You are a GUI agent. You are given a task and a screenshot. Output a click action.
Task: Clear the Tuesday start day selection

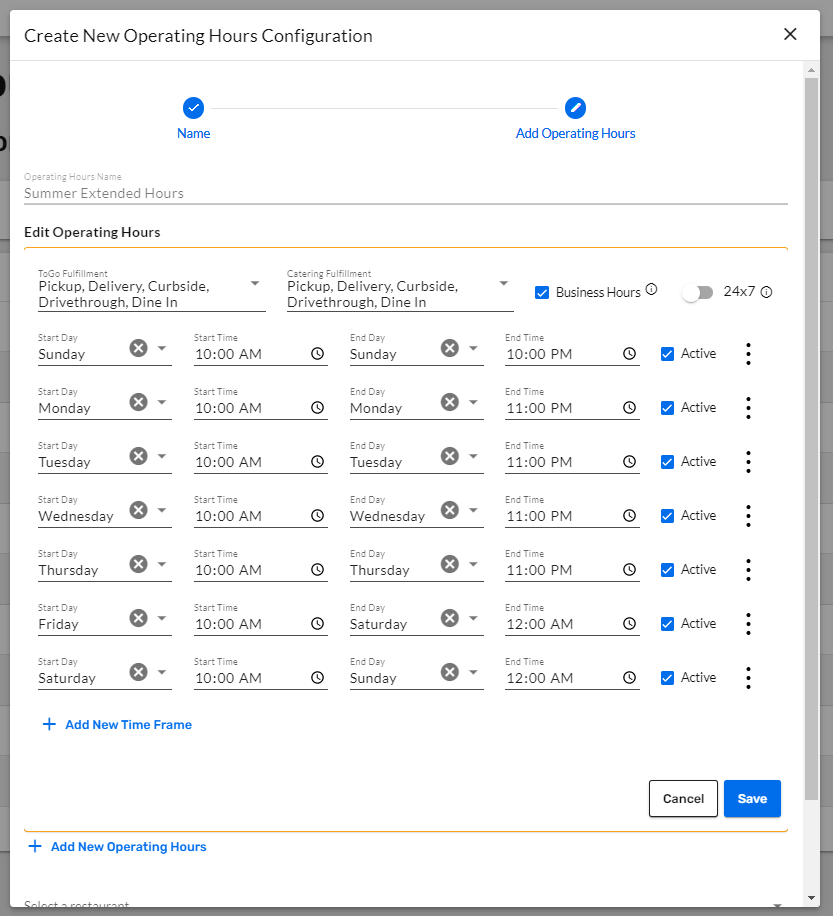coord(138,456)
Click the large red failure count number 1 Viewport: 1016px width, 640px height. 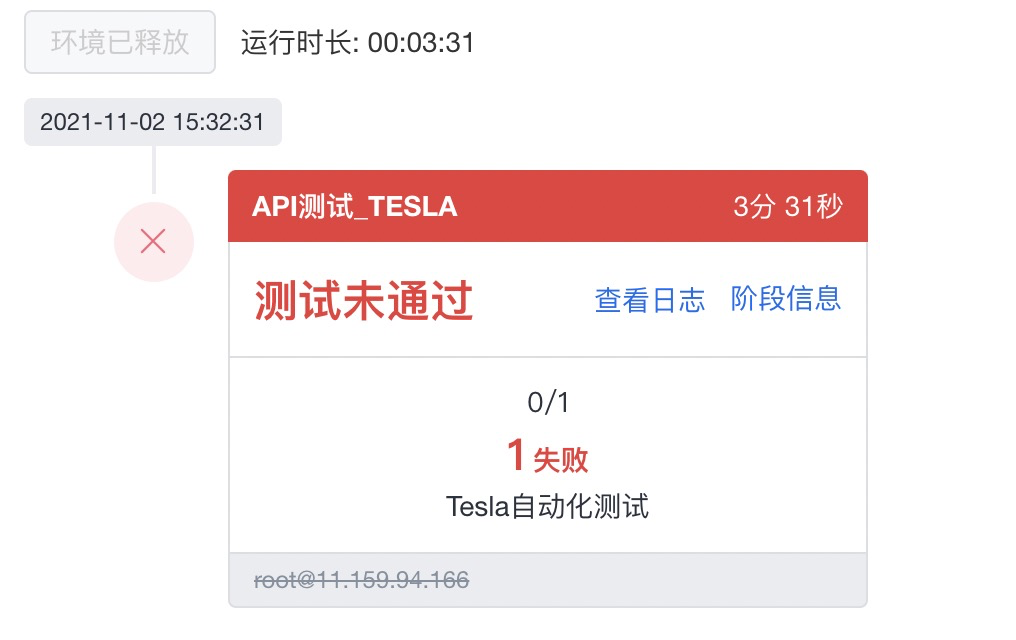coord(516,456)
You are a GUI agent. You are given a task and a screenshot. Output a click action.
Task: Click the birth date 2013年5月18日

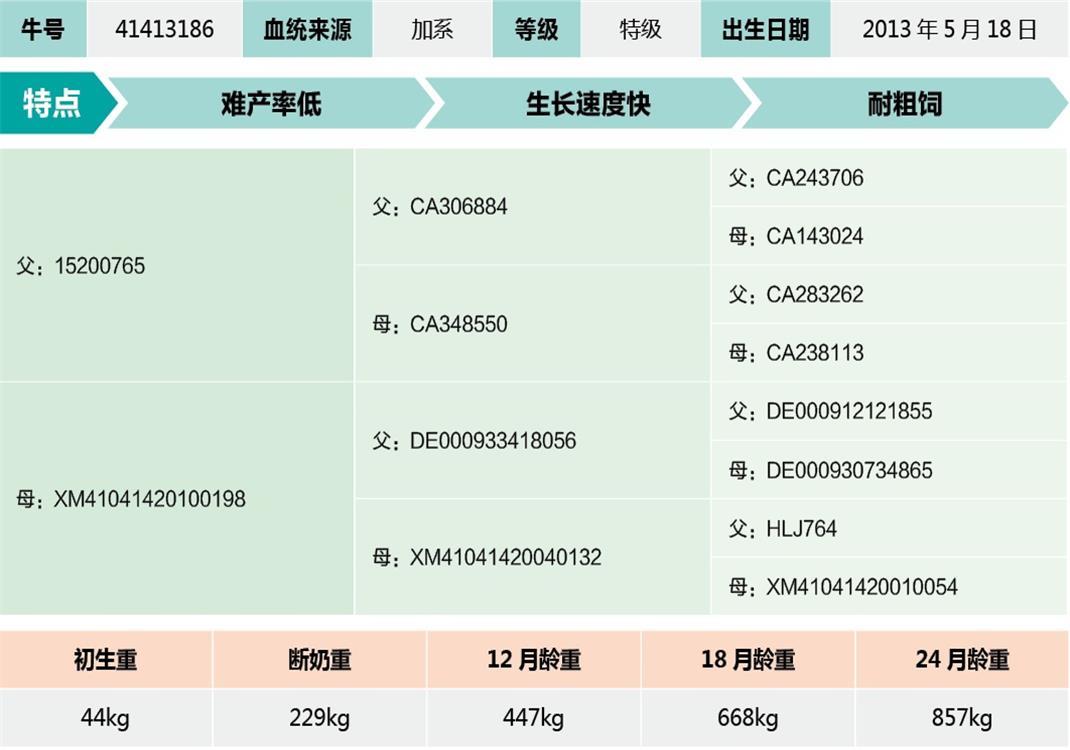[949, 29]
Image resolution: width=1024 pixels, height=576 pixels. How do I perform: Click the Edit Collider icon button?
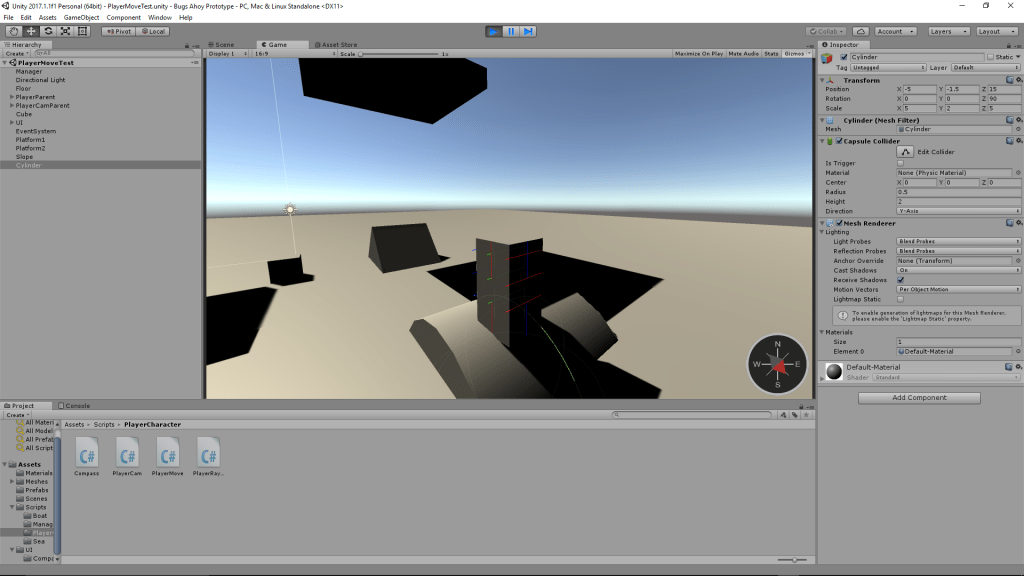(x=904, y=151)
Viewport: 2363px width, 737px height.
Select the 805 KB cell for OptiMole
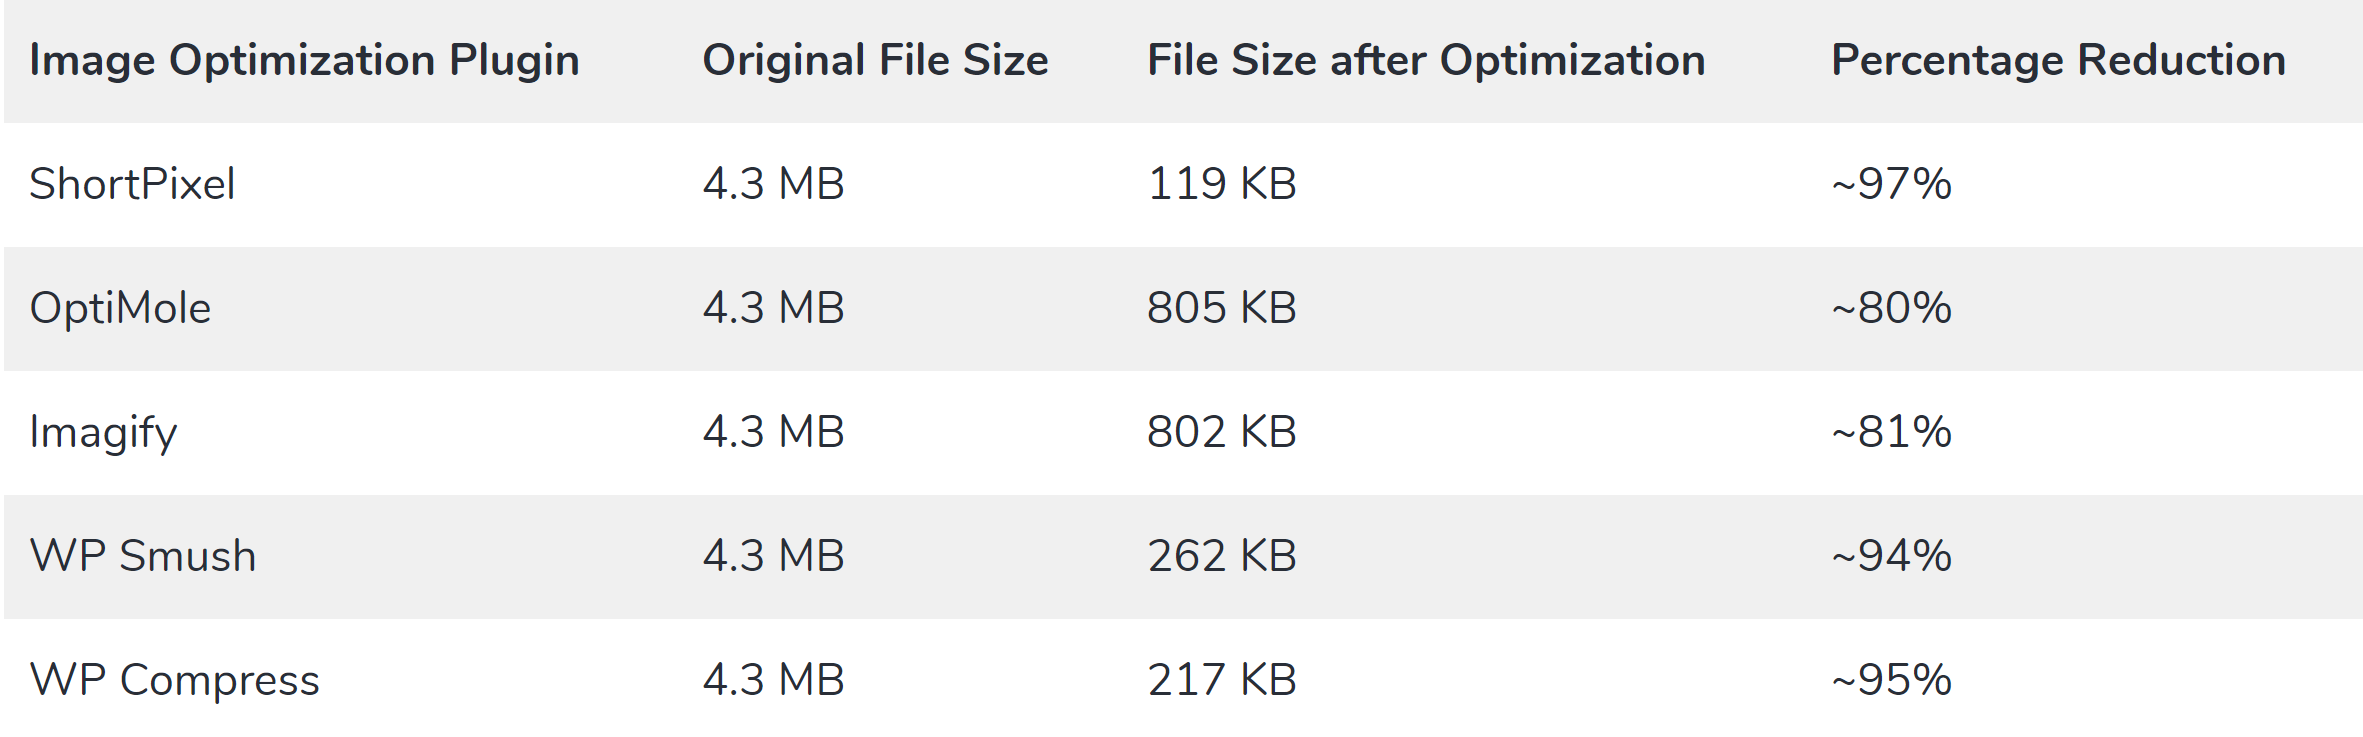(1222, 308)
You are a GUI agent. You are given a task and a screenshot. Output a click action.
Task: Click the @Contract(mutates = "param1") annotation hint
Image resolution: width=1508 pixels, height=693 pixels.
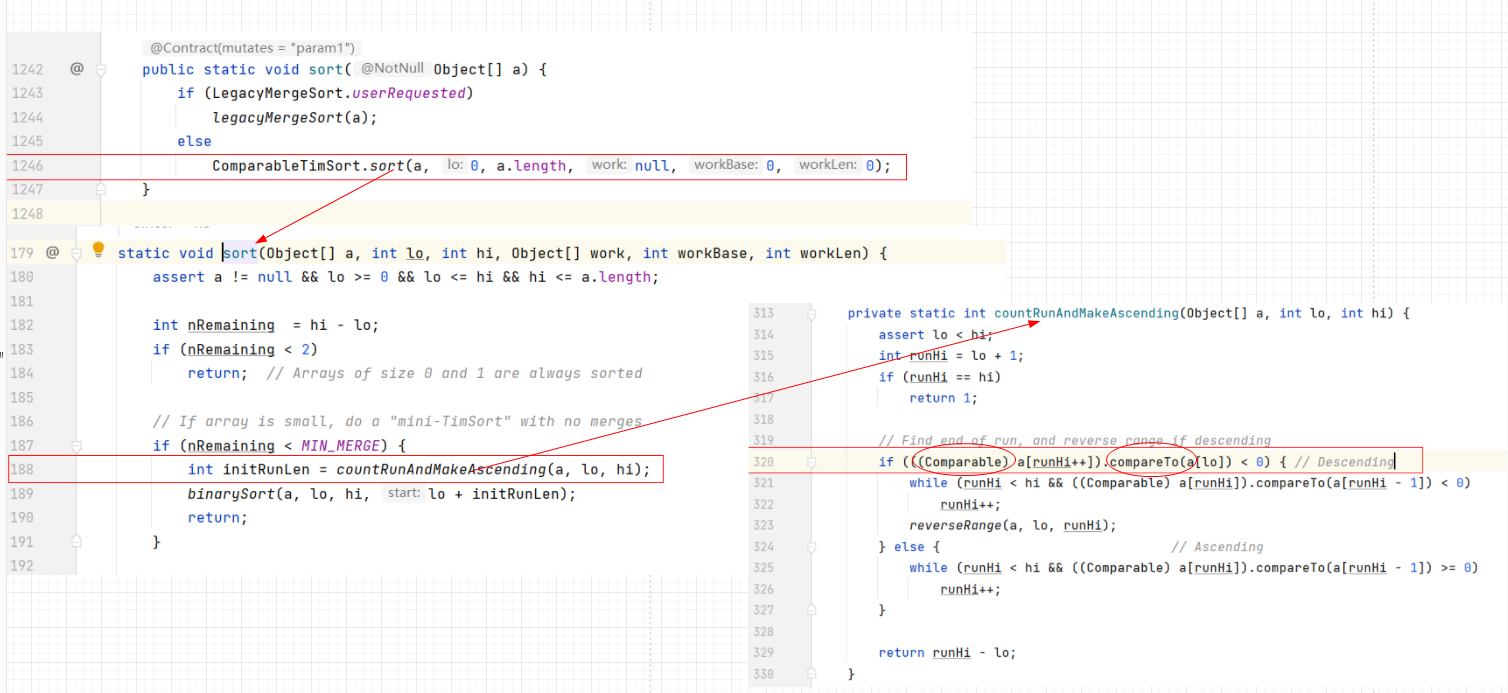coord(252,48)
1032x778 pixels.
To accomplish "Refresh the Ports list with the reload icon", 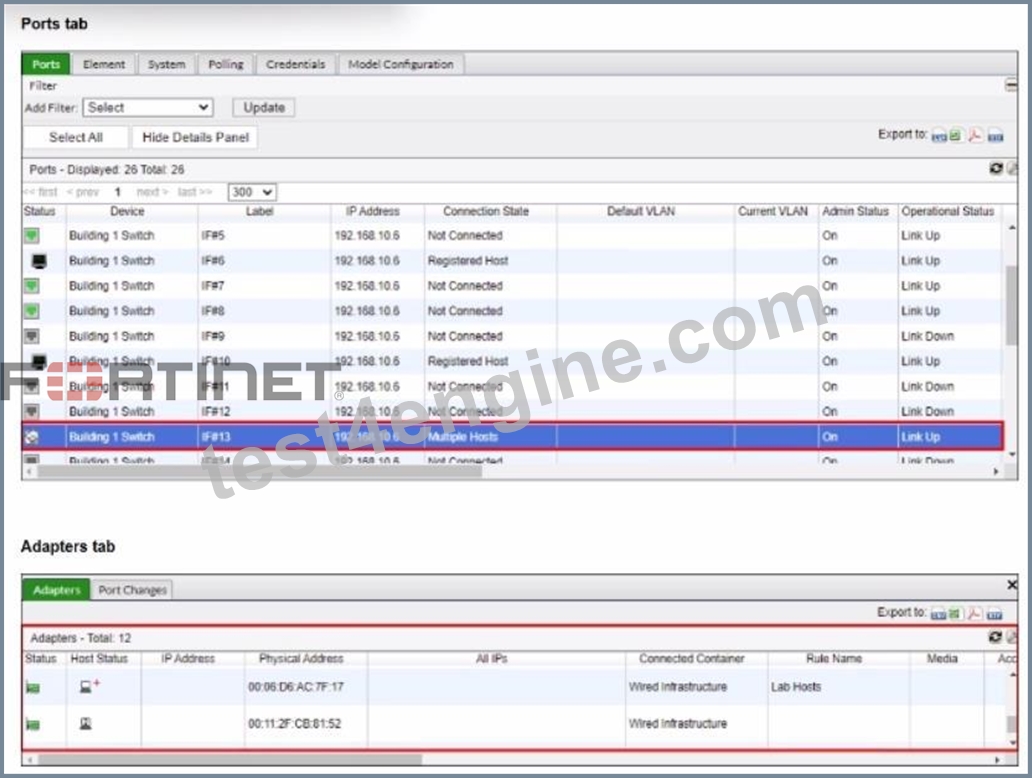I will click(996, 169).
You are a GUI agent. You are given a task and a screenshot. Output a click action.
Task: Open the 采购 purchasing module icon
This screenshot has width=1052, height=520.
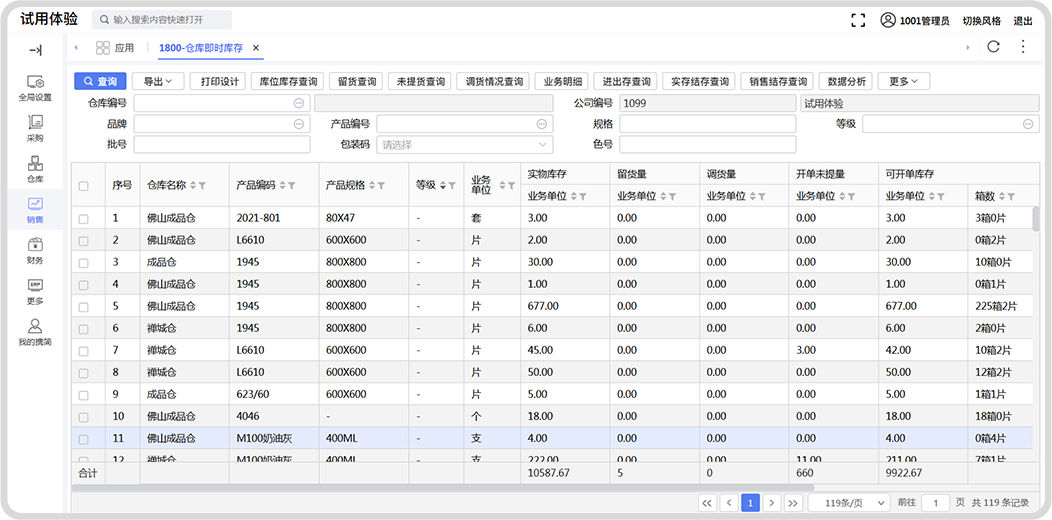click(35, 127)
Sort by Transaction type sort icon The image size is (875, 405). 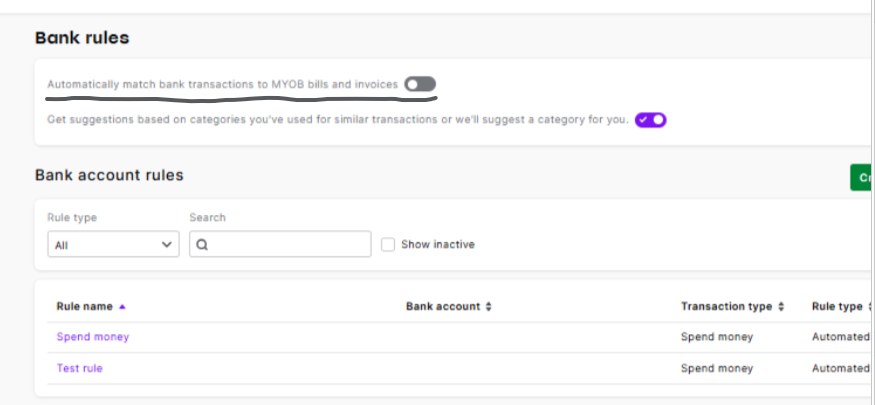pos(781,307)
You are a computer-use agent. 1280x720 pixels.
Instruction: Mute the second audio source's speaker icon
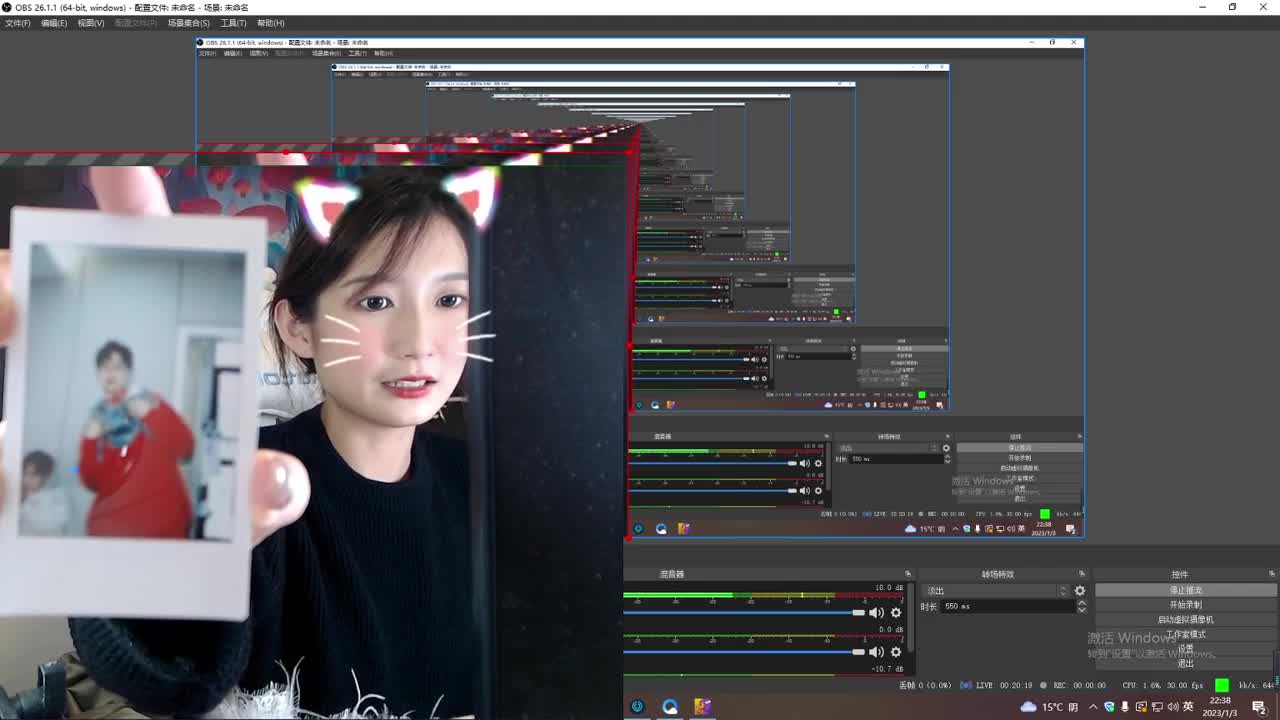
┄┄┄┄┄┄┄┄┄┄┄┄┄┄┄┄┄┄┄┄
## REQUIREMENTS
Rewrite the lines starting with the one containing "Image resolution: width=1024" and going on through the one containing "(1222, 308)", changing "Edit Collider" to "Edit Outline" and keeping everything else the same. Leave the pictures out of your answer.

## TASK SOLUTION
Image resolution: width=1024 pixels, height=576 pixels. How do I perform: Click the Edit Outline icon button?
(x=904, y=151)
Viewport: 2363px width, 737px height.
Select the 805 KB cell for OptiMole
(1222, 308)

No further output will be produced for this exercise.